Dear Reserve Bank, the 13th interest rate rise was completely unnecessary.
We, the masses, are already broke.
You dropped the latest cash rate increase moments before the eyes of a nation were diverted to Flemington race course, claiming you need to reduce spending to get inflation under control.
But which homeowners do you think are splashing the cash?
Not first home buyers, that much is certain. And not young families, single-income households or anyone saving for retirement either.
Those of us on fixed incomes, including police, teachers, nurses and public servants, are doing it tough.
Likewise for anyone struggling under the exorbitant cost of dealing with a major health problem, or those who have given up their jobs to be carers for children, parents and sick partners.
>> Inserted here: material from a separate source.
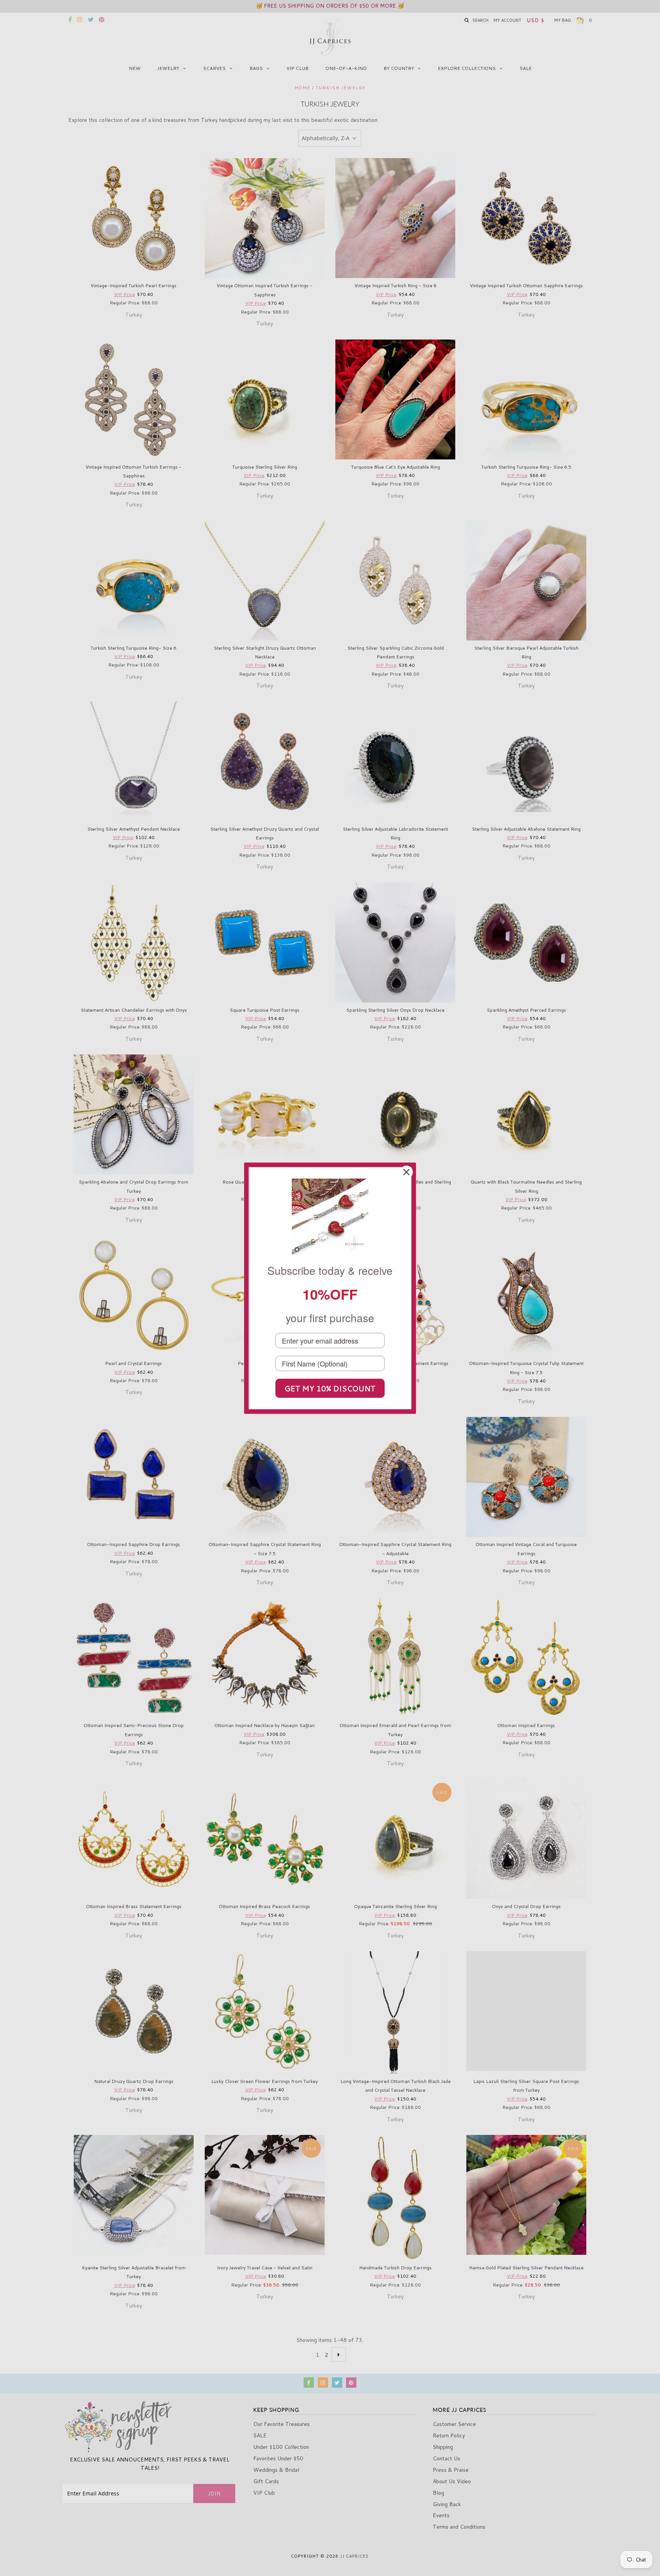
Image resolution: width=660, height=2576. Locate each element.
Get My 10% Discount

Those building a home have tightened their belts as they deal with higher-than-expected progress payments on top of rent. Come to think of it, builders are probably cautious too.
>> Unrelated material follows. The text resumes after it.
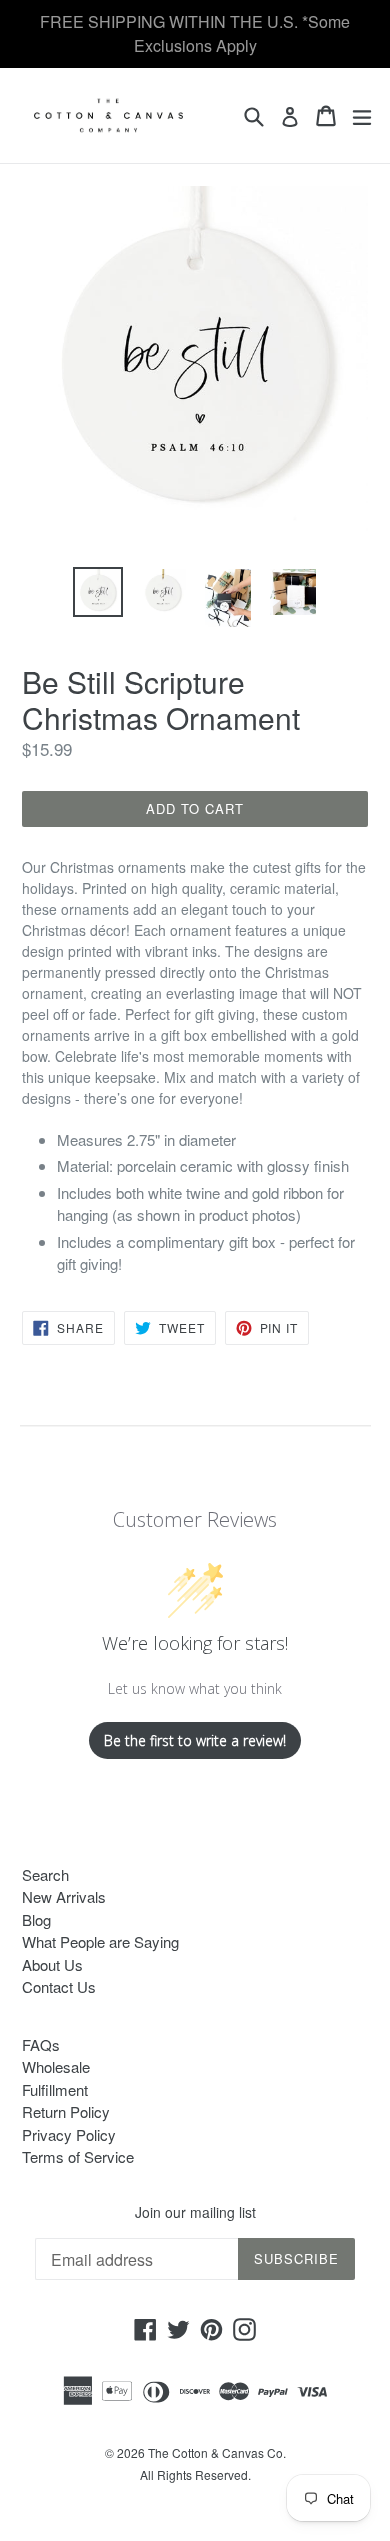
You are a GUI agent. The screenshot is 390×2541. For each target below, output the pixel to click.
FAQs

Most renters are surviving on the bare minimum following exorbitant rental increases. Many Baby Boomers trying to help their adult children out of the rental trap and into their own property don’t have much to spare either.
Those of us who fall into any of these categories contribute to inflation primarily through ever-rising insurance, rents and utility costs which are clearly a necessity and not discretionary expenditure.
So RBA, pray tell us why are you continuing to punish us with rate rises?
It does not make sense when those who are splashing the cash and causing inflation are not particularly influenced by what you do anyway.
The landlords who have seen their investment properties increase by hundreds of thousands of dollars in recent years don’t really care too much because they can more than cover any interest rate increases by imposing higher rents.
Trust me, this lot are spending like Rockefellers.
Who else is forking out with carefree abandon? Shareholders, anyone involved in lithium or resources generally, and governments building new infrastructure projects that will be paid over many years anyway.
News flash — they are not particularly sensitive spenders either. Using the cash rate to control inflation seems to me to be a broken system.
A much better way to take some heat out of the economy while also giving something back — eventually — to those who are making the sacrifice would be to introduce a system enforcing higher superannuation contributions.
It could be targeted at upper-middle to high income earners, given they are more likely to have discretionary income to spare.
Meanwhile, the blunt instrument of a cash rate system unduly affects lower-income mortgage holders struggling to make ends meet.